About a month ago, I posted some suggestions for your winter practice. I was following that plan at the time, but you know how my mind wanders, so I thought I would let you know what is going right now.
It’s hard to practice approach putting when it’s raining so much and the practice greens are soaked, so most of my putting practice goes on in my back room on a very short-pile carpet–perfect for the task.
I am firmly committed to the two-putter plan. That has me practicing up to ten-foot putts with my face-balanced putter, at least nightly, and whenever I’m home with nothing important to do (which is all the time when I’m home).
When I go to the the range, I bring my sand wedge and my pitching wedge. I pick out a target on the ground and try to drop a ball right on top of it. I don’t pitch to an area. I pitch to a spot. Most of the time it’s a ball lying out there somewhere.
I have been doing this for years at the range, and have developed a sense over that time of what a distance feels like and what I have to do to hit the ball there, just by looking at it. Sometimes I get the ball so close it’s scary.
Not bragging here. If you practice something often enough you get good at it.
As far as the swing goes, I am deep into a new (for me) mental approach to it.
I have written about Gabrielle Wulf’s work on the benefit of external focus (in golf, the club) rather than internal focus (the golfer) in learning, improving, and performing.
Now let’s combine that with the Ernest Jones method of “swing the clubhead.” To me, that is an early expression of external focus. By swinging the clubhead, the body will automatically do the right thing.
Well, it’s a bit more complicated than that, but it is on the right track.

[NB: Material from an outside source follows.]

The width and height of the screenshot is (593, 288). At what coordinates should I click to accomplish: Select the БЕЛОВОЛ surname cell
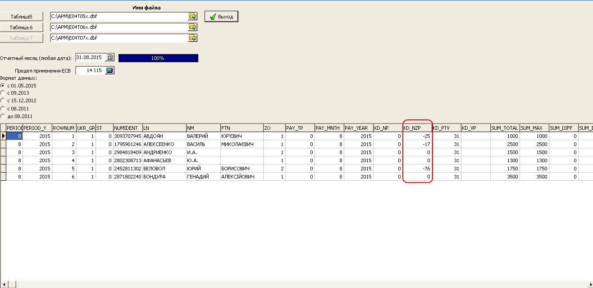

I swing a Titleist 20.5° fairway wood (975J) in my back room. I take the club back slowly with a gentle push by the left hand. Slow is important because I want to feel the clubhead throughout the swing. If the start is too fast, that feel will not emerge.
The backswing is nothing more than feeling the clubhead move back and up. The forward swing is the same. I feel the clubhead move down, around, and through.

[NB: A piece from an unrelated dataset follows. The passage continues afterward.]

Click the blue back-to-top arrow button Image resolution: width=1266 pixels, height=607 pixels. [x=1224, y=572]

My mind is on nothing else than the clubhead moving. I mentally follow its movement back and forward again. I really have no concept of what my body is doing, because my mind is on something else, so getting stuck on technique is out the window.
I can’t think about hitting the ball, hitting it a long way, hoping I will hit a good shot, or any other irrelevant and destructive thought. It’s just, follow the clubhead.
The results I’m getting are very good. I’m hitting good shots easily.
If you want to try this, I suggest you begin with a sand wedge, because its weight makes the clubhead easy to feel throughout the swing. There is no need to bend way over when you swing it. Stand up in your driver stance and pretend your sand wedge is a short driver.
I have been through a lot with my health in the past six years. I am unable to play golf the way I used to, but that doesn’t mean I can no longer play good golf. It means I have to find a different way. I have growing confidence that this is the way.